** Opening Record extracts block **

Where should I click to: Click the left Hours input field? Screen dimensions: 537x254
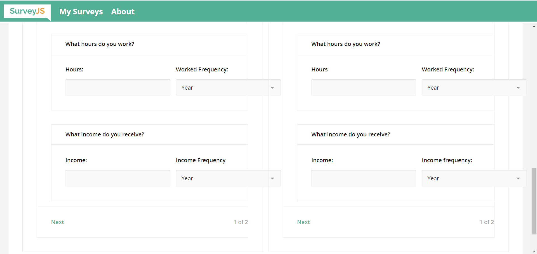pos(117,87)
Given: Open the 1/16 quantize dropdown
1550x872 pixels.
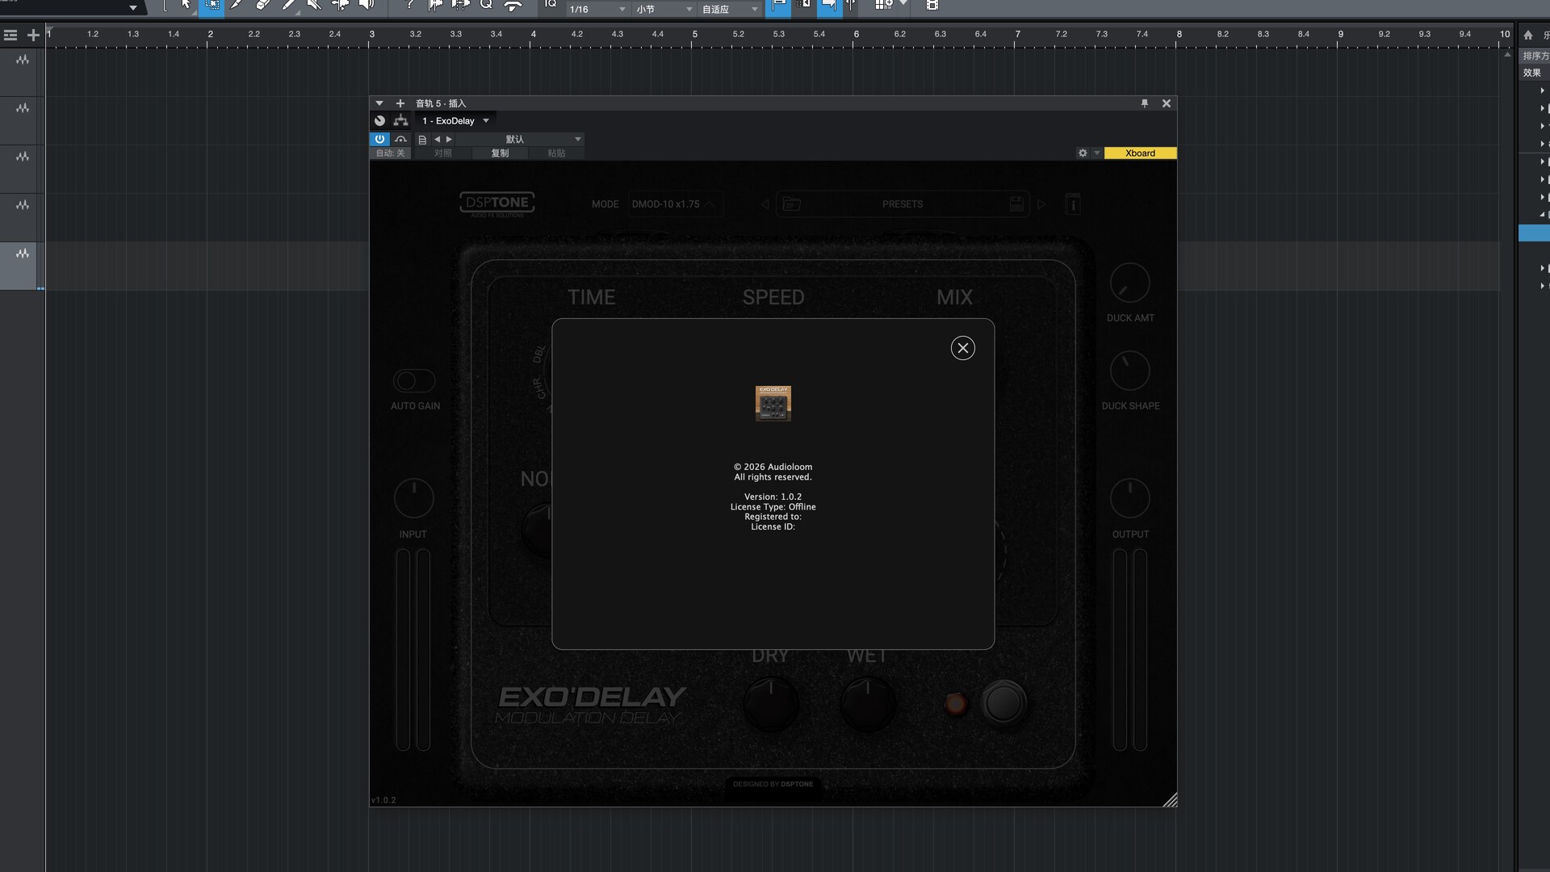Looking at the screenshot, I should (597, 9).
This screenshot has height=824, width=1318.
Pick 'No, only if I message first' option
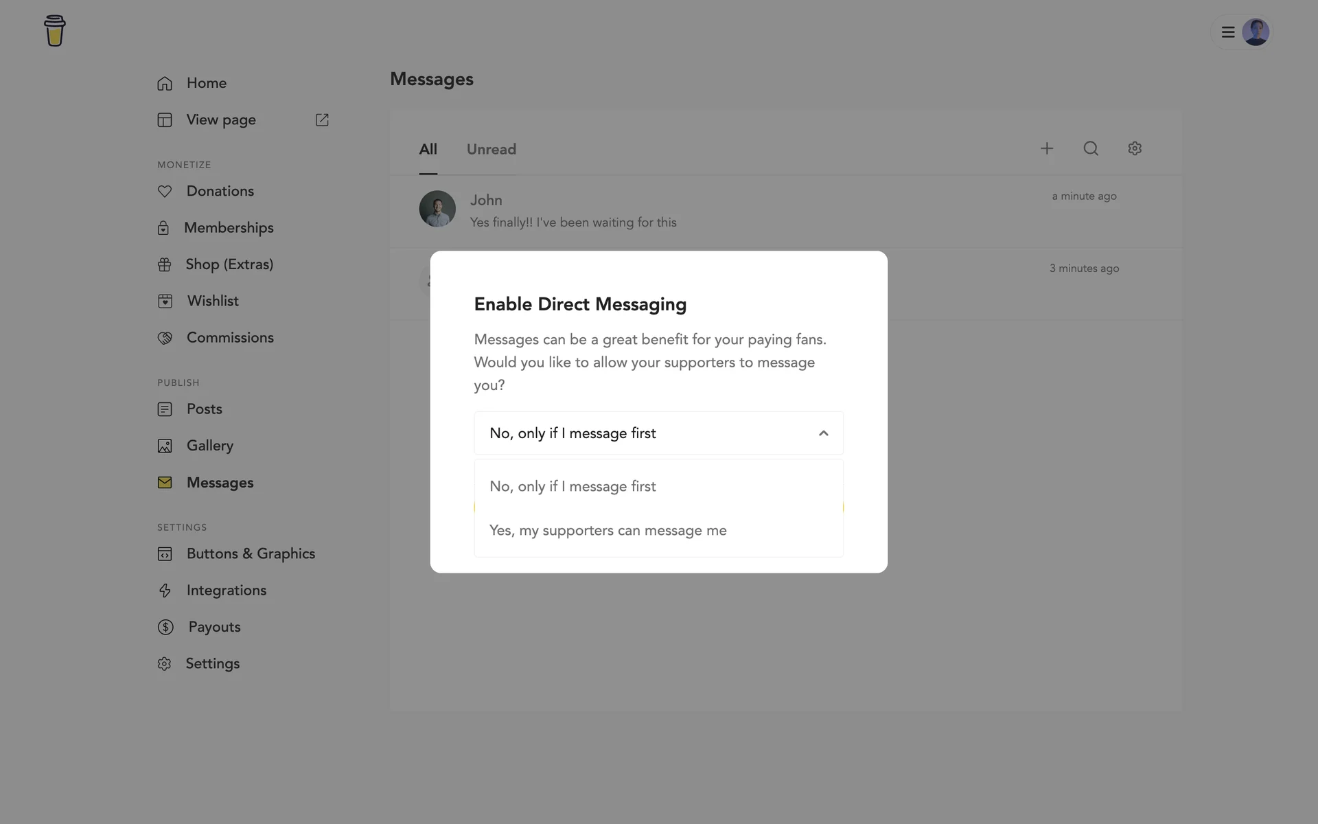(x=573, y=487)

** Closing Record extracts block **

◆ Assignment:
Omit the pictures and please write out exactly the lines between the one containing "1550x872 pixels." and the last line of the entries, both included.

◆ Your solution:
1550x872 pixels.
Looking at the screenshot, I should (597, 9).
This screenshot has height=824, width=1318.
Pick 'No, only if I message first' option
(x=573, y=487)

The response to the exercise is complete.